**YOUR TASK**
Reproduce the lines of the records verbatim, starting with the line that contains "Task: Click Search button for album lookup" and continuing through the end of the records.

▬▬▬▬▬▬

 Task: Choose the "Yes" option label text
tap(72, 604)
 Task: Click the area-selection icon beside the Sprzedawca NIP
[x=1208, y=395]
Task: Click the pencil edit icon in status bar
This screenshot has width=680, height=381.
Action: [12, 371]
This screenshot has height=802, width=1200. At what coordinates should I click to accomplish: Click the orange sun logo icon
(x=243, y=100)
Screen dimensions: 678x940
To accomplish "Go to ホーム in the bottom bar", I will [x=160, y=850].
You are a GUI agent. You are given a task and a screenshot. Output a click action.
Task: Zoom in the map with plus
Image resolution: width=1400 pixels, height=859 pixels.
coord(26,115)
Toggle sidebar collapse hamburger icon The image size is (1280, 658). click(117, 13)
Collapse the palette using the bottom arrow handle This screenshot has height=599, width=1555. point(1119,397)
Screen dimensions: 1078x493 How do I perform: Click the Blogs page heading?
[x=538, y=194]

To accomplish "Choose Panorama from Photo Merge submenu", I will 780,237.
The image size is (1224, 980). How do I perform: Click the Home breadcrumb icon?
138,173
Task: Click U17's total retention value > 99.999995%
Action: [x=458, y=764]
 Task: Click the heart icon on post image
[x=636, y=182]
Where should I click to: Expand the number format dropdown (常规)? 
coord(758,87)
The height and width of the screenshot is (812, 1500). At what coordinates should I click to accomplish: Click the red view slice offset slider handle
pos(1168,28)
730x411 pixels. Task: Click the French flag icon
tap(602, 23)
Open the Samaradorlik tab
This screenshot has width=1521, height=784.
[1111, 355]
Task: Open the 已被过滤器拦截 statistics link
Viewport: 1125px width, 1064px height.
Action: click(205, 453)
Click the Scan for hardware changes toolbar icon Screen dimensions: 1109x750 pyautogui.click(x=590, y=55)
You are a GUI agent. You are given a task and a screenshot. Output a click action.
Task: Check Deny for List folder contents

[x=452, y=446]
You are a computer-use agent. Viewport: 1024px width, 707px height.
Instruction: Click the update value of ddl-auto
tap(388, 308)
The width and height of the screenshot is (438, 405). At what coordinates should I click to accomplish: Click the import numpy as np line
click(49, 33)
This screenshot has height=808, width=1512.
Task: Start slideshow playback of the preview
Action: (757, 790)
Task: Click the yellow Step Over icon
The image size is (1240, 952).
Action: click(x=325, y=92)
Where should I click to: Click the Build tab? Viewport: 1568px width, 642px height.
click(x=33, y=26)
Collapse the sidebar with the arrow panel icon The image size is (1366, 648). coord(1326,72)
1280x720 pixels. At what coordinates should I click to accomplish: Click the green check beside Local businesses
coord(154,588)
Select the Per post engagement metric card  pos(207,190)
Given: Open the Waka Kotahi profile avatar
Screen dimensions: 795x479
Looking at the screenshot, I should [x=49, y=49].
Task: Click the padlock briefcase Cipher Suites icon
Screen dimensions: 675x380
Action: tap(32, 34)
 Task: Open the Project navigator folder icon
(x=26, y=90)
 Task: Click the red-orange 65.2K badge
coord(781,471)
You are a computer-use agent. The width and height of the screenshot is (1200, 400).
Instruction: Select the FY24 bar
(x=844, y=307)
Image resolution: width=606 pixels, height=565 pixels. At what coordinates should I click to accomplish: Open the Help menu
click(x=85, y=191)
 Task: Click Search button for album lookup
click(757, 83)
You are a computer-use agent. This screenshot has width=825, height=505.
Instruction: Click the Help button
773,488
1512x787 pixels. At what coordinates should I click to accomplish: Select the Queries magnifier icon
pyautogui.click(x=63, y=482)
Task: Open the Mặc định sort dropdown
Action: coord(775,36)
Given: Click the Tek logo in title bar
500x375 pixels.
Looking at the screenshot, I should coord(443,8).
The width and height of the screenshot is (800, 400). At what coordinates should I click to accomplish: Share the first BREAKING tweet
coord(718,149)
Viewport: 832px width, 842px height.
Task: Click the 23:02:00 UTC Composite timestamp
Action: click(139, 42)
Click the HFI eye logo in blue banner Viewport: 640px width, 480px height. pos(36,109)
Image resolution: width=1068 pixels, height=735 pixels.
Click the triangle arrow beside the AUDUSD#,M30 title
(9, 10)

▬▬▬▬▬▬

**TASK OUTPUT**
 Task: Click Search button for album lookup
click(757, 83)
You are a computer-use agent. This screenshot has width=825, height=505.
Instruction: Click the Help button
773,488
1512x787 pixels. At what coordinates should I click to accomplish: Select the Queries magnifier icon
pyautogui.click(x=63, y=482)
Task: Open the Mặc định sort dropdown
Action: coord(775,36)
Given: Click the Tek logo in title bar
500x375 pixels.
Looking at the screenshot, I should coord(443,8).
The width and height of the screenshot is (800, 400). At what coordinates should I click to accomplish: Share the first BREAKING tweet
coord(718,149)
Viewport: 832px width, 842px height.
Task: Click the 23:02:00 UTC Composite timestamp
Action: click(139, 42)
Click the HFI eye logo in blue banner Viewport: 640px width, 480px height. pos(36,109)
Image resolution: width=1068 pixels, height=735 pixels.
Click the triangle arrow beside the AUDUSD#,M30 title
(9, 10)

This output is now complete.